Apparently throwing up on his dick didnt convince him to stay away . . . whats the most indirect way of saying "im just going to continue avoiding you"?
Apparently married women at the office don't like getting congratulated on getting "knocked up"
All he wants to do is masturbate while I sit there with my big toe up his ass that is not even the worst part of it.
I saw him coke blaxckout on the subway at 9 this morning yelling at people callig himself the gatekeeper.
Woke up next to a half eaten California burrito. It was tucked in.
No, we talked about it.
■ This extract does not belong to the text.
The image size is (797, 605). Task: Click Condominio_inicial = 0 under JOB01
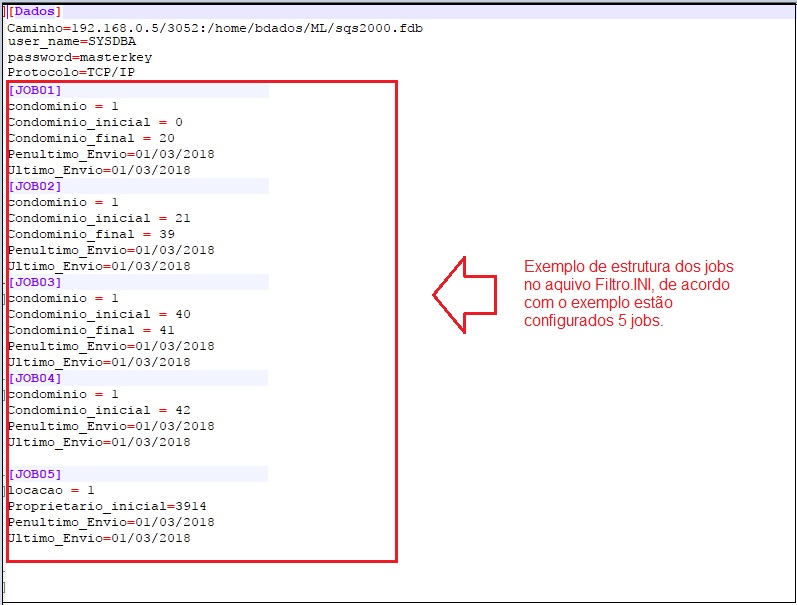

They're cool with me living here as long as I sleep with them both.
You're a rent hooker.
This stranger told me I should "start playing for the other team" and then continued to talk to me about the joys of being a lesbian
Jesus christmas you are like the Martha Stewart of threeway planning
I want him for more than banging and buying me potato salad. Is this what love feels like?
I'm surprised I don't have a permanent face imprint between my boobs.
So I paid Bumble $10 to see who liked my profile for a month. Cheap, easy dick. It's all about the economics, yo.
Started mixing booze directly into the 2 liters and carrying them around. Mixing less often, and now kind of weightlifting,so double effecient.
It's going to turn into you and me throwing down in a devastating lip-synch battle while everyone else stands around awkwardly.
Hey bring in backup. its going to take a lot more beer than we think to fill up the water bed...
hey can you send me that pic of that dude?...if this isn't Rochelle's phone...can you please find and tell Rochelle to send me that picture of that dude?